According to a recent Gallup poll, America’s optimism about the COVID-19 pandemic is at an all-time high. A hefty 89% of the population characterizes the situation as “getting better,” while a third of the country has declared it outright “over.” The TSA checkpoint numbers have hit two million travelers 13 times since the beginning of June (if not back to 2019 levels, at least a threefold increase since this time last year), bars and restaurants are fully open in states with efficient vaccination programs, and local establishments like grocery stores have stopped requiring customers to wear masks as they shop.
Still, while the pandemic looks ready to end this summer, the effects of the coronavirus do not. Data collected by popular health monitors like Apple Watch, Fitbit and other health wearables shows that the behavioral and physiological changes brought on by COVID-19 can last for months.
In a study published today in the journal JAMA Network Open, titled “Assessment of Prolonged Physiological and Behavioral Changes Associated With COVID-19 Infection,” researchers assessed biometrics from more than 37,000 people, collected between March 2020 and January 2021. The changes that the wearables pick up on — in body heat, heart rate and respiratory rate — mixed with self-reporting of symptoms, helped scientists to actually sniff out COVID-19 cases in real time. Ultimately, though, the goal was to determine what sort of lasting health effects virus has on people, especially relative to other respiratory illnesses.

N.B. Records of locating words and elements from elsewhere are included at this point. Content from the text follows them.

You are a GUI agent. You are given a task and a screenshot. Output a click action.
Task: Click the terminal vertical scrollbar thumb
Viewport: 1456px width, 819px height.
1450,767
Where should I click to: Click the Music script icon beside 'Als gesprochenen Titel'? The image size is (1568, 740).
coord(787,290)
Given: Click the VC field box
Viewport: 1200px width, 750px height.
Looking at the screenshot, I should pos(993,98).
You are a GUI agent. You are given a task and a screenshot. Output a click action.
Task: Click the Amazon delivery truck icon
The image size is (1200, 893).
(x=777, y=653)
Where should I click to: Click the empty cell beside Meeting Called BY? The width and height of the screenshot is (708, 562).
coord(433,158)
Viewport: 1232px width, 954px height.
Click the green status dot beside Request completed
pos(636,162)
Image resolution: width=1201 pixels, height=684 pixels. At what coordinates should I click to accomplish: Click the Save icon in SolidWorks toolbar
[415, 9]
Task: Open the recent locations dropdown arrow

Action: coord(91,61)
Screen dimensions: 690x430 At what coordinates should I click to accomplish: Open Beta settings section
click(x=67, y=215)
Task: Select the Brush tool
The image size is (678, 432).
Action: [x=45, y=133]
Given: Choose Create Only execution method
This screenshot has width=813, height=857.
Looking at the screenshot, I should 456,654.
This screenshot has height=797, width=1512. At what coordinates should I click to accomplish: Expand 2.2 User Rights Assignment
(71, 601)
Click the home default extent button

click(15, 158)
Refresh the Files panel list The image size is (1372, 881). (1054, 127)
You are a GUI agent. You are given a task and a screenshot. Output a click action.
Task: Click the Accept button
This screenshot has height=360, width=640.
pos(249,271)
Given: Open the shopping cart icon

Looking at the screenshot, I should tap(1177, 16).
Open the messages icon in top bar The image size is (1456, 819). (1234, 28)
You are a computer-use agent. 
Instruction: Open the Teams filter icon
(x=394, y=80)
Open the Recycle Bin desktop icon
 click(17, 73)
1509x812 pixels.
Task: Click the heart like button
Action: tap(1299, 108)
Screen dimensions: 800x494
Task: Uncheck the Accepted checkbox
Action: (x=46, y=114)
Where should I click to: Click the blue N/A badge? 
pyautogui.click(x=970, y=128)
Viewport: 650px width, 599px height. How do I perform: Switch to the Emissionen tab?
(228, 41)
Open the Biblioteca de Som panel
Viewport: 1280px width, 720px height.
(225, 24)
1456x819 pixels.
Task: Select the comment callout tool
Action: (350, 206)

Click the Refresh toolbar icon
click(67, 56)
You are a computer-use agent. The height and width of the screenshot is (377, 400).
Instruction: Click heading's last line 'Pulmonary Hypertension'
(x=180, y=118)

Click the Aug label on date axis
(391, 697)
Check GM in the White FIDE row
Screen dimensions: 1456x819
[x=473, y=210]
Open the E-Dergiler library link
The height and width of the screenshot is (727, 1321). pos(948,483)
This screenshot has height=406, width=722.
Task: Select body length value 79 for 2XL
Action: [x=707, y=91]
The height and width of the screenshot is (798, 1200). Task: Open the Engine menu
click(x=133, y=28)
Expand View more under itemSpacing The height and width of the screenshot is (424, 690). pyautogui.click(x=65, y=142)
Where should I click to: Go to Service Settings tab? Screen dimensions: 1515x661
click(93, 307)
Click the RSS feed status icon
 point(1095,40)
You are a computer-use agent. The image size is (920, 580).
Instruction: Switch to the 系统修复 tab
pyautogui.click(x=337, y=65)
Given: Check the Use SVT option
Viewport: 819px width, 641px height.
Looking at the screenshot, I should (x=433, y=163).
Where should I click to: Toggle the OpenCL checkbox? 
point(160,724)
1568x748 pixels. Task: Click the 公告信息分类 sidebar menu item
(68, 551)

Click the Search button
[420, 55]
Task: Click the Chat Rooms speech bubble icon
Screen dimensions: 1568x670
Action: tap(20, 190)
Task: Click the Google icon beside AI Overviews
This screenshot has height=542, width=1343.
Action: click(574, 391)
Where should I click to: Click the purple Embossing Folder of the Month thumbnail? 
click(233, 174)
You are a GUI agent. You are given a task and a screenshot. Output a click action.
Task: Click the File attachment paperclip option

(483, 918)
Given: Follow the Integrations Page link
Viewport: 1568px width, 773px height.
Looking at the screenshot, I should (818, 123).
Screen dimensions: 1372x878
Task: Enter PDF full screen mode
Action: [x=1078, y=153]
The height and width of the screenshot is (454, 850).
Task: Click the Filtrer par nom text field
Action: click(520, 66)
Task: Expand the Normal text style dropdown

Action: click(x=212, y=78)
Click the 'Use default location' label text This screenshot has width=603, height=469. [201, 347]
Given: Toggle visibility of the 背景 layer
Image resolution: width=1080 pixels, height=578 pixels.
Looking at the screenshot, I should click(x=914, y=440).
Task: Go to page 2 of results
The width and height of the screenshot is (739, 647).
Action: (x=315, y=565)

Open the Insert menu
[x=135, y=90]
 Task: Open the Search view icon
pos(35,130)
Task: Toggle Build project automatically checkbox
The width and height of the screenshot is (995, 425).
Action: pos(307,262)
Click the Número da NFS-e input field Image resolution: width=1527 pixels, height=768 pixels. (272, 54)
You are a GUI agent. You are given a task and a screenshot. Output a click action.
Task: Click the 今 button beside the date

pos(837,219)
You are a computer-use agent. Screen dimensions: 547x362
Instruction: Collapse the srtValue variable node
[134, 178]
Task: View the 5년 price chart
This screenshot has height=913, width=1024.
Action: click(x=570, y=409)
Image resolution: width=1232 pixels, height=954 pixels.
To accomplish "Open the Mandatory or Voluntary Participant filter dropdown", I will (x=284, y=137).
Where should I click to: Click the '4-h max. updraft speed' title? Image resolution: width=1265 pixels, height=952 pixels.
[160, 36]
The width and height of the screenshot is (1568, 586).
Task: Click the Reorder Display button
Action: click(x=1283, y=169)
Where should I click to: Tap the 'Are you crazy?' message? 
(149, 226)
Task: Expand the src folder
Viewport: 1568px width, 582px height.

“Long-haul COVID” is of significant interest and concern to the medical community. After all, 34 million Americans have contracted the virus, and its lingering consequences involve everything from brain fog, to loss of smell or taste, to erectile dysfunction. Scientific American recently cautioned that a “tsunami of disability” is coming as a result of long COVID, and the National Institute of Health plans to allocate $1.15 billion for research over the next four years.
So expect many more studies on the horizon. For this preliminary entry to the long COVID discourse, researchers in the JAMA study isolated 875 subjects from the health monitor-wearing database (all of whom wear Fitbits), and compared those who had tested positive with COVID to those who had reported “a fever, cough, body aches or other symptoms of a respiratory illness” due to another infection. While everyone slept more and walked less after they got sick, individuals with COVID clearly had a more drastic change. It took an average of 79 days for their resting heart rates to return to normal, compared to just four days for those who didn’t have COVID.
Most concerning? The 14% of people whose heart rates remained irregular for an extremely long time — up to 133 days. As The New York Times reports, “prolonged heart rate elevation may be a sign that COVID-19 disrupts the autonomic nervous system, which regulates basic physiological processes.” The issues people keep noticing (cardiac, renal, gastrointestinal) can be traced back to the autonomic dysfunction that COVID causes.
In other words: COVID really messes things up, and it takes a long time to get right again. It’s important that we remain mindful of this as the country — and the planet at large — prepares to leave the pandemic in the rearview. As tough as it is to acknowledge, we still have so much more to learn about what this virus can do to the brain and body, even after we aren’t at risk of catching it on the train anymore.